The US Defense Department on Monday issued a report entitled 2013 Military and Security Developments Involving the People's Republic of China. Annual Pentagon reports on Chinese military development have been mandated by Congress since 2000.
On Wednesday, the People's Daily published a commentary which said the United States, by promoting the notion of a Chinese military threat, was trying to "sow discord" between China and neighboring countries in an effort to "contain China and profit from it".
"As we all know, the United States is the real 'hacking empire' and has an extensive espionage network," the newspaper said.
It accused the US of operating an extensive espionage network that targets both adversaries and allies, and it said the nation's intelligence gathering extends across political, military, scientific, technological and business fields.

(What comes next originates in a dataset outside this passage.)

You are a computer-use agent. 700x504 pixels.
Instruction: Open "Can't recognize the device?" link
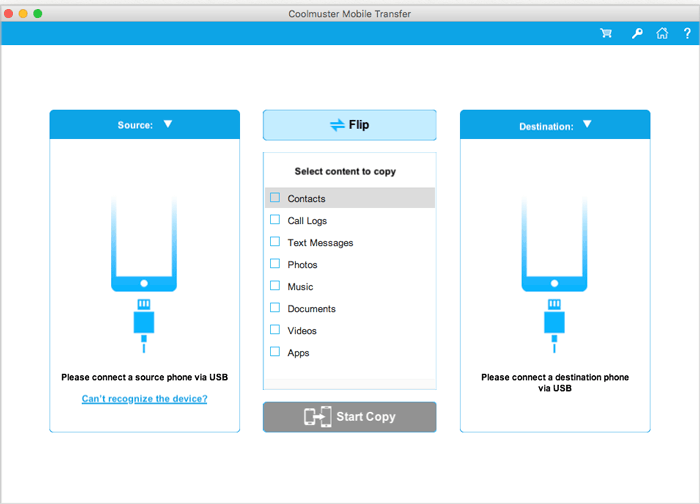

The commentary described the large US investment in cyber-warfare capabilities and said the country has a 50,000-member "cyber army".

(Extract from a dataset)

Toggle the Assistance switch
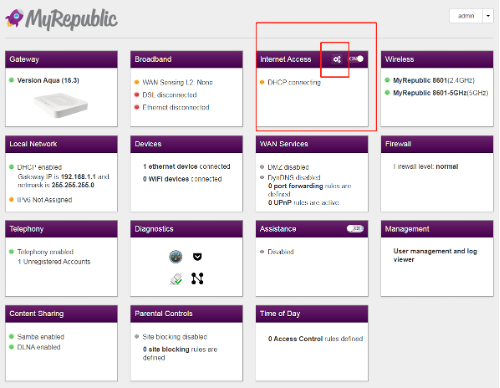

"To establish military hegemony on the Internet by repeatedly smearing other countries is a dangerous and wrong path to take and will ultimately end up in shooting themselves in the foot," the paper said.
In Beijing, a Foreign Ministry spokeswoman on Tuesday described the US defense report — issued the same day — as "irresponsible" and "groundless".

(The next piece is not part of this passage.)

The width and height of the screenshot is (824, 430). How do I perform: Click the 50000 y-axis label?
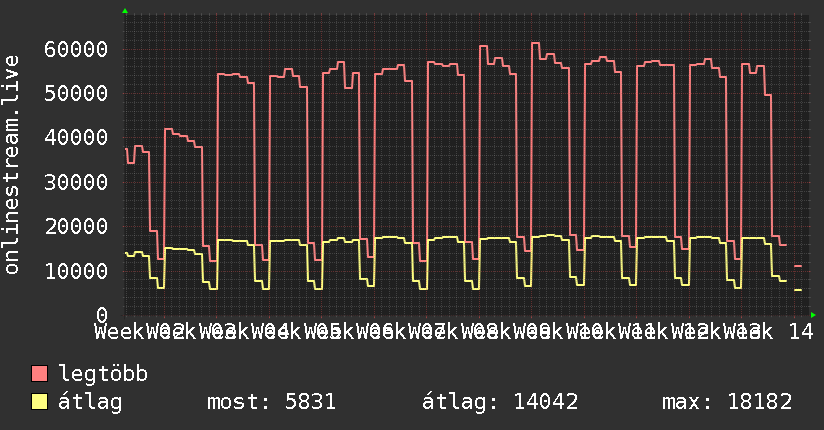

Also on Wednesday, the People's Liberation Army Daily ridiculed the Pentagon report as "sloppy work" that was based on "sheer speculation by netizens chatting on Chinese military websites".
It accused the US of "trumpeting China's military threat to promote its domestic interest groups and arms dealers", adding that it expects "US arms manufacturers are gearing up to start counting their money".
Washington has issued stern public rebukes over alleged Chinese cyber attacks since a report by the private Internet security-software provider Mandiant Corp was released in February. The company accused China's government of sponsoring a secret military unit in Shanghai that had repeatedly breached the networks of over 100 Western — mostly US — businesses, and stole data from them.
For the past two months, "Chinese cyber attack" has become a catch phrase for US media and think tanks.
China has insisted that it doesn't condone hacking and that it is the victim of hacking attacks, most of which it says emanate from the US. The Ministry of National Defense has released data that it says support this assertion.
After a trip to Beijing in April, US Secretary of State John Kerry said Washington and Beijing would form a working group on cyber security.
On Thursday, Ren Zhengfei, founder and CEO of Huawei Technologies Co, defended the Chinese company in the face of US cyber security claims.
"Huawei has no connection to the cyber security issue the US has encountered in the past, current and future," Ren was quoted as telling reporters in New Zealand.
The telecommunications networking gear that Huawei makes "is almost nonexistent in networks currently running in the US", he said. "We have never sold any key equipment to major US carriers, nor have we sold any equipment to any US government agency."
A report last October by two members of the US House of Representatives Intelligence Committee charged that Huawei and its competitor ZTE Corp posed a potential threat to US national security.
Much of the House committee's claims stem from the two companies' alleged links to China's army and government. Ren had already left the army by the time he founded the company in 1987.
Rick Falkvinge, a Swedish tech entrepreneur and politician, said Washington "needs to clean up its own act before trying to assert the moral high ground over the Chinese for their alleged hack attacks on the US".
In an opinion essay on Wednesday on the website of Russia Today, a Russian government-funded media outlet, Falkvinge, described the US accusations as "hypocritical and posturing".
He said the US-led Echelon program, a system to intercept communications, is used by the US not only for military purposes but also to give US industries "the upper hand in purely industrial applications, in competition with international counterparts".
Falkvinge said that so far only two countries are known to have used hacking militarily: the US and Israel, in what is believed to have been a joint attack on Iran's nuclear facilities.